* Instructions to follow
Pick up the digital preservation blog posts below after their last sentence and keep writing.

* Selected text
━━━━━━
Friday 27 August 2010

Homes for old software

The more hybrid archives we work with, the more obvious it becomes that we need access to repositories of older software (or 'abandonware'). For older formats you often find that not only is the creating software obsolete, but any migration tool you can dig up is pretty out-of-date too. Recently I used oldversion.com to source older versions of CompuServe and Eudora to transform an old CompuServe account to mbox format with CS2Eudora. The oldversion site is really valuable and we could use more like it, and more in it. The trouble is, collecting and publishing proprietary 'abandonware' seems to be a bit of a grey area.

In 2003, the Internet Archive obtained some exemptions from the Digital Millennium Copyright Act (DCMA) that has allowed them to archive software, but this has to be done privately with the software being made available after copyright expiry. Not much help now, but promising for the long-term. The best thing that could happen (from an archivist's point of view) is that individuals and companies formally rescinded their interests in older software and put them in the public domain. Ideally they would put an expiry date into the initial licence before the software becomes abandonware.

I'm curious to hear about other good abandonware sites, especially ones that include 'productivity software' (our focus is here rather than gaming!). The Macintosh Garden is a good one, and Apple themselves also provide access to some older software, like ClarisWorks. What else is out there that we should know about?

Tuesday 17 August 2010

Balisage 2010 The Markup Conference

Balisage 2010 The Markup Conference was
preceded by the International Symposium on XML for the Long Haul Issues in the Long-term Preservation of XML which opened with:

A brief history of markup of social science data: from punched cards to “the life cycle” approach covering the “25-year process of historical evolution leading to DDI, the Data Documentation Initiative, which unites several levels of metadata in one emerging standard.”

Sustainability of linguistic resources revisited looked at some of the difficulties facing language resources over the long-term.

Report from the field: PubMed Central, an XML-based archive of life science journal articles provided insight into the processes deployed to give public access to the full text of more than two million articles.

Portico: A case study in the use of XML for the long-term preservation of digital artifacts discussed some practices that can help assure the semantic stability of digital assets.

The Sustainability of the Scholarly Edition in a Digital World explored the need for “ tools to make XML encoding easier, to encourage collaboration, to exploit social media, and to separate transcriptions of texts from the editorial scholarship applied to
them”.

A formal approach to XML semantics: implications for archive standards examined whether “The application of Montague semantics to markup languages may make it possible to distinguish vocabularies that can last from those which will not last”.

Metadata for long term preservation of product data discussed the “valuable lessons to be learned from the library metadata and packaging standards and how they relate to product metadata”.

The day concluded with Beyond eighteen wheels: Considerations in archiving documents represented using the Extensible Markup Language (XML) which contemplated “strategies for extending the useful life of archived documents”.
━━━━━━
* Record extracts
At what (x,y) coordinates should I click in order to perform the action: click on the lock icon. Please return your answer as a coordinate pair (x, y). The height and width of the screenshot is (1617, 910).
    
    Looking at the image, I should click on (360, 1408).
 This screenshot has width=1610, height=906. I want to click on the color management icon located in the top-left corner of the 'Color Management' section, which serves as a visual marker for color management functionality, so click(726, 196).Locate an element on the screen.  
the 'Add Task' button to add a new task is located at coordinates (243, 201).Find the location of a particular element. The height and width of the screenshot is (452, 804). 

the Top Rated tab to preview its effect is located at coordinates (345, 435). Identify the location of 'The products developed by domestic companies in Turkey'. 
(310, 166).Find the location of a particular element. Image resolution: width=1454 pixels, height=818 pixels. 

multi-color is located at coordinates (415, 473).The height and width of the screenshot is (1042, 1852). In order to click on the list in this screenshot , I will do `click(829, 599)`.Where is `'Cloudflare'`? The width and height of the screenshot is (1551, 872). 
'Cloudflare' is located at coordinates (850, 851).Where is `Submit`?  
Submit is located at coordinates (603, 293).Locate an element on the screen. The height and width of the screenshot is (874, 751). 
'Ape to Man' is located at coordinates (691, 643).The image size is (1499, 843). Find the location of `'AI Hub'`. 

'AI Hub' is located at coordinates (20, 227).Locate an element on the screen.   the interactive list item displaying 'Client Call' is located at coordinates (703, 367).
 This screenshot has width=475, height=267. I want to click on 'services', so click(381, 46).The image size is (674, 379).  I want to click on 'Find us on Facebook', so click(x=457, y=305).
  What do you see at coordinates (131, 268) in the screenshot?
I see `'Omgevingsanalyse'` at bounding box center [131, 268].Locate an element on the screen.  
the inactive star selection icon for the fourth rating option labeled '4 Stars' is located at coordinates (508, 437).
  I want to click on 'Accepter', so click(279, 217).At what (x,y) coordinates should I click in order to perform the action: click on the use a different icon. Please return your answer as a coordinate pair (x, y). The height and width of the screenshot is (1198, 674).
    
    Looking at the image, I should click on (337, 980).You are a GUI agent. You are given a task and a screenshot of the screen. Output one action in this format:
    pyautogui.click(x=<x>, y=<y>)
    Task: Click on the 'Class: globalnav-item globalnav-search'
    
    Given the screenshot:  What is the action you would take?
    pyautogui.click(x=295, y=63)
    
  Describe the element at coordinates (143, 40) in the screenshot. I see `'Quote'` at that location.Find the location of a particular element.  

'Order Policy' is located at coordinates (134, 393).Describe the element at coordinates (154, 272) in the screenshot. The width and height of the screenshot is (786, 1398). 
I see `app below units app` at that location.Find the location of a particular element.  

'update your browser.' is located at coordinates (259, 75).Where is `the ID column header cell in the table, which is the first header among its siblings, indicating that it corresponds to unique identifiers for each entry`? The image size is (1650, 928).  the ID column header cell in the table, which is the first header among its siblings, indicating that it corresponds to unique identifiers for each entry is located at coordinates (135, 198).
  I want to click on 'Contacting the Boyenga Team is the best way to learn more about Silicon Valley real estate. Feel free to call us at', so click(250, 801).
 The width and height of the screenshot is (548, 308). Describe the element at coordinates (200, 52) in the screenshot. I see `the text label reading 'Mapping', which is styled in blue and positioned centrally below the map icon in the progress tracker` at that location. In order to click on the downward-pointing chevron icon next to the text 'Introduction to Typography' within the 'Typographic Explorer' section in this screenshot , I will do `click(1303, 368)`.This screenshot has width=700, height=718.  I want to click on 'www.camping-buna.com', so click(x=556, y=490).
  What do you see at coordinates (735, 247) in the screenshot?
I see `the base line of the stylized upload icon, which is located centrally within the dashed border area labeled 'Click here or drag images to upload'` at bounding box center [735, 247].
━━━━━━
* Task response
Sessions in the main conference 2010 – covered topics such as :

gXML, a new approach to cultivating XML trees in Java which proposed “A single unified Java-based API, gXML, can provide a programming platform for all tree models for which a “bridge” has been developed. gXML exploits the Handle/Body design pattern and supports the XQuery Data Model (XDM)”.

Java integration of XQuery — an information unit oriented approach explored “a novel pattern of cooperation between XQuery and Java developer? A new API, XQJPLUS, makes it possible to let XQuery build “information units” collected into “information trays”.

XML pipeline processing in the browser discussed the benefits that providing XProc as a Javascript-based implementation would offer comprehensive client-side portability for XML pipelines specified in XProc.

Where XForms meets the glass: Bridging between data and interaction design explored using XForms which offers a model-view framework for XML whilst working within the conventions of existing Ajax frameworks such as Dojo as a way to bridge differing development approaches,data-centric versus starting from the user interface .

A packaging system for EXPath demonstrated how to adapt conventional ideas of packaging to work well in the EXPath environment. “EXPath provides a framework for collaborative community-based development of extensions to XPath and XPath-based technologies (including XSLT and Xquery)”.

A streaming XSLT processor Michael Kay (editor of the XSLT 2.1 specification) showed how he has been implementing streaming features in his Saxon XSLT processor;

Processing arbitrarily large XML using a persistent DOM covered moving the DOM out of memory and into persistent storage offering another processing option for large documents, by utilising, an efficient binary representation of the XML document that has been developed, with a supporting Java API.

Scripting documents with XQuery: virtual documents in TNTBase presented a virtual-document facility integrated into TNTBase, an XML database with support for versioning. The virtual documents can be edited, and changes to elements in the underlying XML repository are propagated automatically back to the database.

XQuery design patterns illustrated the benefits that might extend from the application of meta design patterns to Xquery.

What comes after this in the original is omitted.